TEXTO DE LEITURA:
:::::

Na melhor fase da história, enredos das escolas de samba conectam-se aos Objetivos do Desenvolvimento Sustentável, formando menu de assuntos relevante e crítico
Por Marcelo David Macedo, compartilhado de Projeto Colabora
Na foto: A abertura do desfile “Guajupiá, terra sem males”, da Portela em 2020: mensagem poderosa pelo planeta criada pelo casal Márcia e Renato Lage. Foto Fernando Grilli/Riotur
No próximo domingo (19), quando Ito Melodia anunciar o retorno do glorioso Império Serrano ao Grupo Especial do Carnaval carioca, terá início a festa quase centenária que movimenta aldeias, corações e mentes em torno de histórias mais ou menos desconhecidas, mas que quase sempre têm a capacidade de nos tornar maiores e melhores. A partir dali, a rua Marquês de Sapucaí terá sobre si os olhos de todo um planeta afundado em urgências.

:::::

Itens armazenados:
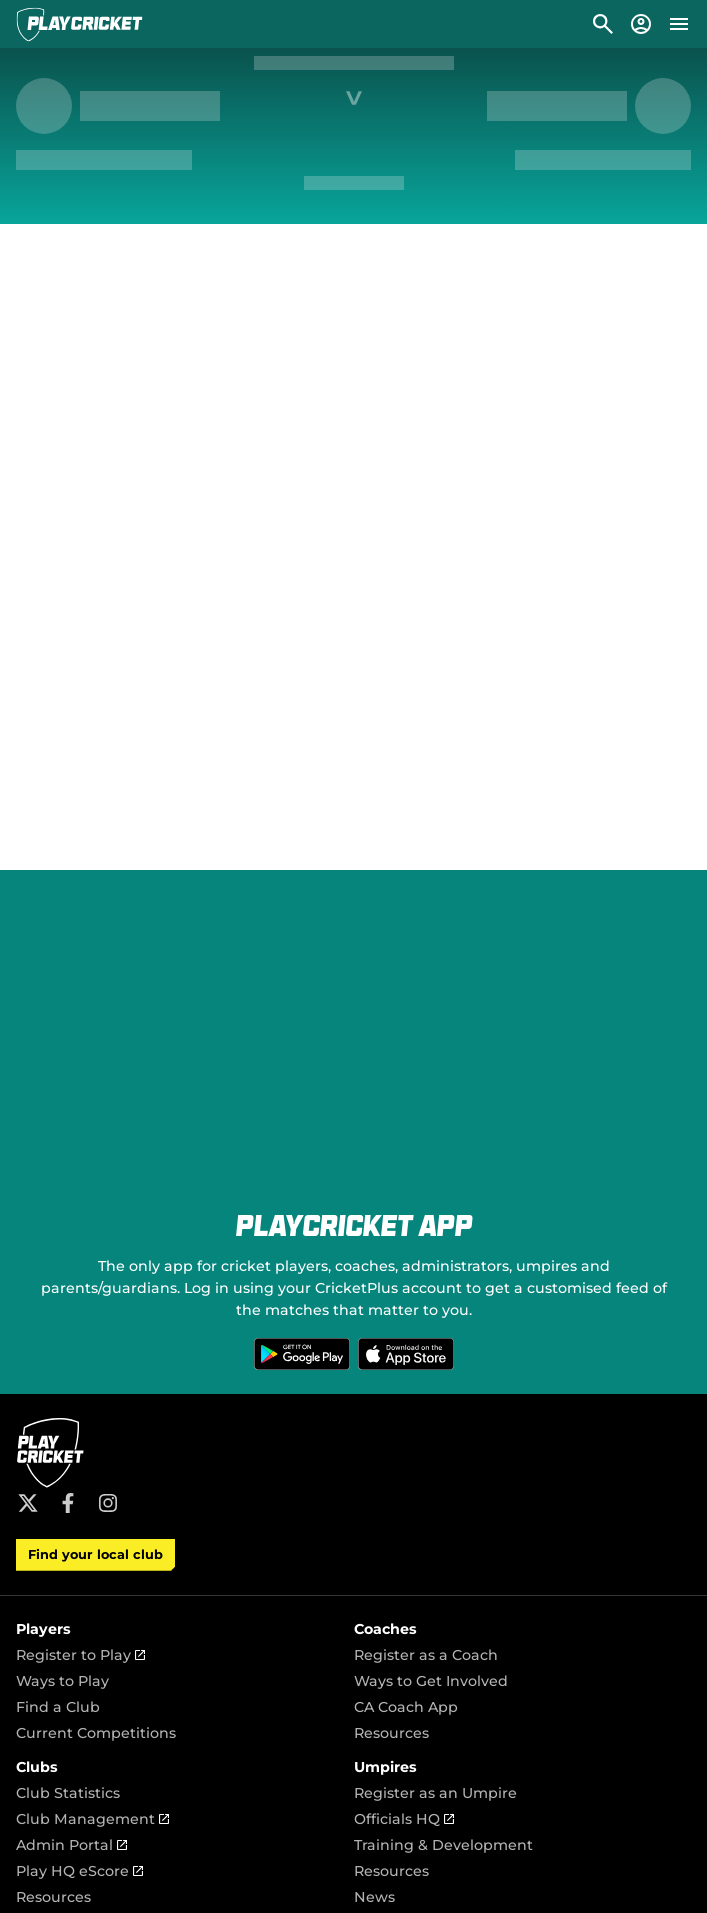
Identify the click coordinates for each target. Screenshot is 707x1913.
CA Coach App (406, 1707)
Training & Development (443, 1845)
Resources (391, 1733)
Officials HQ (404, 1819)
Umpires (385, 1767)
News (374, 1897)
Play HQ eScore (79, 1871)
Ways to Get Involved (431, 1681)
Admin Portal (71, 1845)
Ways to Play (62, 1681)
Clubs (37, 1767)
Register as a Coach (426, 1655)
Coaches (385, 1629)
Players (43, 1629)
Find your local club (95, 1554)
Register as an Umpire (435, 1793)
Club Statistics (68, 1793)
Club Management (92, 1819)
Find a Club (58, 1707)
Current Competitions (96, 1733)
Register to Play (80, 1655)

:::::

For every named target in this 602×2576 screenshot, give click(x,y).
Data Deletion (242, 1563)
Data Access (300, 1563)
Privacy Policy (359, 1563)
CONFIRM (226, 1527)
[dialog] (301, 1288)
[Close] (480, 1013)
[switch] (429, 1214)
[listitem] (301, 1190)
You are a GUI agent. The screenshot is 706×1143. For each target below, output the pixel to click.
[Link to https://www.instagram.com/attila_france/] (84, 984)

:::::

FAÇA ISTO:
Com base no texto sobre os enredos das escolas de samba, responda:
1. De onde o texto foi compartilhado?
2. Quem criou o desfile "Guajupiá, terra sem males", da Portela em 2020?
3. Quem vai anunciar o retorno do Império Serrano ao Grupo Especial?
Responda consultando somente o texto.

A SOLUÇÃO:
1. Do Projeto Colabora.
2. O casal Márcia e Renato Lage.
3. Ito Melodia.